Every inch of the Waterbury Palace Theater is elegant enough to hold a crowd wearing tuxedoes and cocktail dresses – a far cry from the skeptical demographic of predominantly middle-aged men that attended the Stevie Ray Vaughan tribute show performed by guitarist Eddie Jelley and his band Cold Shot on April 12th. Although not completely satisfied with his performance, Jelley definitely rocked the stage and brought the blues music of Stevie Ray Vaughan back into attendee’s hearts.
Jelley and his band took the stage with confidence, but also with instruments that were out of tune with each other, creating an awkward opening. Additionally, the sound crew overseeing the show took a long time to dial in the sound, overpowering a muddy rhythm section with Jelley’s loud guitar. The performers, however, were professional and experienced enough to communicate with each other musically and ‘tune up’ quickly on stage. The band looked and dressed the part, with Jelley even wielding a homemade SRV Stratocaster.
Desipite Vaughan’s vast influence on the guitar community, the easygoing Jelley claims that SRV is not his favorite guitar player, or even a major source of childhood inspiration. The self-taught guitarist takes care to note that his goal with this tribute group is not to precisely replicate SRV’s music, but to tour the SRV catalogue in an attempt to bring the legend and his music back into people’s lives. As much as his audiences enjoy his performances, of course they will always compare his performances against those of SRV.

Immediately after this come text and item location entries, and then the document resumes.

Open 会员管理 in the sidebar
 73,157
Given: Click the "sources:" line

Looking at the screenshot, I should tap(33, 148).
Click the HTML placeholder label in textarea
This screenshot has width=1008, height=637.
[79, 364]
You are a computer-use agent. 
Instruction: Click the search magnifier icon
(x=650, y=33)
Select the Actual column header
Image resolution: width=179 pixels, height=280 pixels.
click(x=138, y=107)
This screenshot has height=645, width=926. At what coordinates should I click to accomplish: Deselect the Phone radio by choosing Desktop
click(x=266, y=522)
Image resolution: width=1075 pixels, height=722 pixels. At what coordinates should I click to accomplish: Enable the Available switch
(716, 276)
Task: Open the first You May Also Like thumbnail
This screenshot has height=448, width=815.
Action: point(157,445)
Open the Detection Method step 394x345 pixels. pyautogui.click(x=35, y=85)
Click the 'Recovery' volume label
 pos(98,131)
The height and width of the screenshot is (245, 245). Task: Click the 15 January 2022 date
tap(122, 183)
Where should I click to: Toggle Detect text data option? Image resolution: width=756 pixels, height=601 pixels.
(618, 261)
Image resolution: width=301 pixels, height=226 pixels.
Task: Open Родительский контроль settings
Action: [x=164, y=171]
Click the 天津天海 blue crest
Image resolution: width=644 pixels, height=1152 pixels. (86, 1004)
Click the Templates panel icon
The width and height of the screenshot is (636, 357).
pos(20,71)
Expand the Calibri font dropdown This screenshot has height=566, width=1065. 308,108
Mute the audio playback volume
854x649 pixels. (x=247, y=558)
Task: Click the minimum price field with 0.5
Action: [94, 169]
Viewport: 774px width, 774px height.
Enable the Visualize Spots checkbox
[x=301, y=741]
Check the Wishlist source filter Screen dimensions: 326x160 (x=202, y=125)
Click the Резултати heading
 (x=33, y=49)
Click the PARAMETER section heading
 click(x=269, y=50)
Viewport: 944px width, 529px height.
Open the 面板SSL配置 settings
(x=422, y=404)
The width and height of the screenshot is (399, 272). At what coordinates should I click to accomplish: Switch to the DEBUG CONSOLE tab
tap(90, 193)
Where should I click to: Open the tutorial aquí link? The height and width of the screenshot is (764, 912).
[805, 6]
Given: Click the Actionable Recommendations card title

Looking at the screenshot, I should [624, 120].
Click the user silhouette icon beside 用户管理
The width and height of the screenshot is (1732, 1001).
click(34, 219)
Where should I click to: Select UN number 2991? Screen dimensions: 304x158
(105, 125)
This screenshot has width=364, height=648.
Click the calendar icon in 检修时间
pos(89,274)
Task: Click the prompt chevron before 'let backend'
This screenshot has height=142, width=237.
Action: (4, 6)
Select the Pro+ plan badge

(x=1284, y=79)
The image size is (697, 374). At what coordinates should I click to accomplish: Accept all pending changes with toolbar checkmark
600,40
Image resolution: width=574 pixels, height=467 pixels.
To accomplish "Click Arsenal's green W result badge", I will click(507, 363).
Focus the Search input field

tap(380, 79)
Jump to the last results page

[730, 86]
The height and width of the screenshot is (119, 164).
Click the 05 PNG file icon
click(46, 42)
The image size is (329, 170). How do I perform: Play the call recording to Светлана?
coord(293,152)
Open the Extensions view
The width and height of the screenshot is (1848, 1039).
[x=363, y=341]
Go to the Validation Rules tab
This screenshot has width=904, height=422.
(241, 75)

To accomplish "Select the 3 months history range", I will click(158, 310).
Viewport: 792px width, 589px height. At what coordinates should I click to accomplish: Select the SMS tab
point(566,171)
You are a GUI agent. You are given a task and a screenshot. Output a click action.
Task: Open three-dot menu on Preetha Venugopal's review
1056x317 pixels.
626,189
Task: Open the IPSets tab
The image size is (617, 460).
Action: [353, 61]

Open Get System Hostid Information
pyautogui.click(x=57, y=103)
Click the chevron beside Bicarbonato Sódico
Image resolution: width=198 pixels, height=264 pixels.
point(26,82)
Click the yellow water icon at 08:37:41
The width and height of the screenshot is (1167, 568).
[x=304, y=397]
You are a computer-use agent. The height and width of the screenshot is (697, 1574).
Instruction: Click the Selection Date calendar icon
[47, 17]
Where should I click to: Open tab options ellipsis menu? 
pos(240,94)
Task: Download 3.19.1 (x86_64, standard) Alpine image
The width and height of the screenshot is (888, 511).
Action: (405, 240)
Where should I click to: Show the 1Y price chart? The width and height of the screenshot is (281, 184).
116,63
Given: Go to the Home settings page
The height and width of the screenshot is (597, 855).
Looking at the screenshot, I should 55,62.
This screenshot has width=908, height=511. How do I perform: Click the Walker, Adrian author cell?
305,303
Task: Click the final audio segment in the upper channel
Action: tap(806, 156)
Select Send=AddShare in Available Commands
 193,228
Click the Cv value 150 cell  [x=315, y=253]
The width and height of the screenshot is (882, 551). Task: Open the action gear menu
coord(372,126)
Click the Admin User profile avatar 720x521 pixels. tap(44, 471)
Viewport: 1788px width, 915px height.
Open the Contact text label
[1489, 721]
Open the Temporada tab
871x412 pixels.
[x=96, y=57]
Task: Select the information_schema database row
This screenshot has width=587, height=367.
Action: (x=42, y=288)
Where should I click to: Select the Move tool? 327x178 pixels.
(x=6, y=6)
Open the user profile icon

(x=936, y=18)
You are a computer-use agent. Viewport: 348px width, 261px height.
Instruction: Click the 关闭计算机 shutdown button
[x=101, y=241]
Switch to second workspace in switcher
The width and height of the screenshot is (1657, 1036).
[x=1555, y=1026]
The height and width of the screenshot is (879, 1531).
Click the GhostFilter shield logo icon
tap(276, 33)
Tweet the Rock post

Eddie Jelley established himself as distinctive player who was not content to emulate SRV. He played more notes than the Texan would have, and chose licks outside of the Hendrix and Albert King repertoire that formed the basis of SRV’s blues. Jelley explains this by citing influences such as Neal Schon of Journey over more typical bluesmen like Eric Clapton. Jelley even performed in a Journey tribute band as well, and played many shows in the Connecticut area with the band “Salty Dog and the Good Rats” in his younger days.
Though Jelley set himself apart musically from SRV, he was eager to emulate SRV’s famously engaging performance style. Jelley and his band studied SRV’s live DVDs – imitating SRV’s exaggerated facial expressions and reenacting crowd favorites down to the placement of drum solos. Jelley’s attention to detail in his presentation of SRV’s music reflects his desire to move as many people as possible.
Although the band captured the visuals of Double Trouble, the overall sound was slightly unfilled during the standard SRV hits. Buildups were powerful, but the explosion that should have followed wasn’t quite as strong in comparison, as if the gains were not pushed high enough. Jelley, a seasoned touring musician, felt that the band’s performance was looser than their usual standard. Their rehearsal the day before the gig had been extensive, and by the time of the actual show the band was exhausted.
Eddie Jelley’s rig was as conservative as he is humble: he had one Marshall amp with no footswitch or pedal board, a Dunlop Crybaby wah pedal, an echo pedal and a Tube Screamer – no guitar stand or tuning pedal. However, when the sound was finally dialed in, this was sufficient enough to produce a great blues tone.
The band took a short intermission, allowing fans to go drink and smoke. This break served to liven the air of the Waterbury venue. The tribute band blasted into their second set, pulling a great deal of enthusiasm from the audience. SRV’s version of “Little Wing” was their best song of the night, and saw the band locking into a deep head-bobbing groove.
Overall, Cold Shot did a good job of recapturing the magic of Stevie Ray Vaughan, and his band Double Trouble. The show ended on the powerful hit “Voodoo Child,” which rocked the Palace and brought fans to their feet. This beautiful and soulfully delivered tune was the perfect show closer and left fans with a buzz of electricity and satisfaction – touched once more by the music of Stevie Ray Vaughan.